Tuition at Cooper Union?

by Alexis Mattera

If you’re a prospective college student considering a career in engineering, architecture or art, Cooper Union is probably on your radar. Not only is the school among the most selective in the nation but the tuition – zero – has been the best deal in higher ed for more than a century...or it was.

Cooper Union President Jamshed Bharucha recently announced that the weak economy has prompted the school to reevaluate its scholarship policy and possibly begin charging tuition for the first time since 1902. Bharucha stressed that lower-income students and many middle-income ones would continue to attend for free and that none of the 900 current undergraduates would be charged but the mere mention of tuition for degree-seeking students marks a serious cultural shift for the institution: Though a final decision has yet to be made, alumni are furious – “It’s a contradiction to everything we’ve learned about Cooper.

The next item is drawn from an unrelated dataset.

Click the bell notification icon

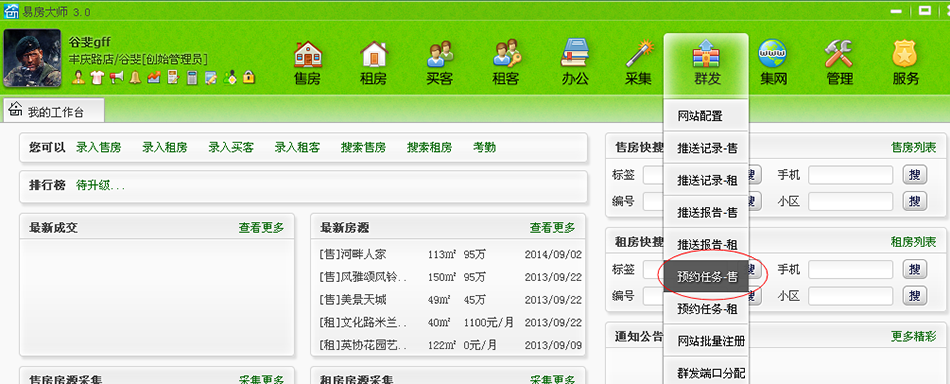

It’s the last opportunity for free education on that level in the entire country,” said graphic designer, New York magazine co-founder and Cooper Union graduate Milton Glaser – and students are planning to walk out of classes in protest tomorrow.

Bharucha did say that implementing tuition would be a last resort but what do you think of his announcement and its corresponding reaction? What avenues should be explored to preserve free tuition and are there any ways students and alumni can support or contribute to the cause? Lastly, does a potential tuition bill have you reconsidering applying to Cooper Union?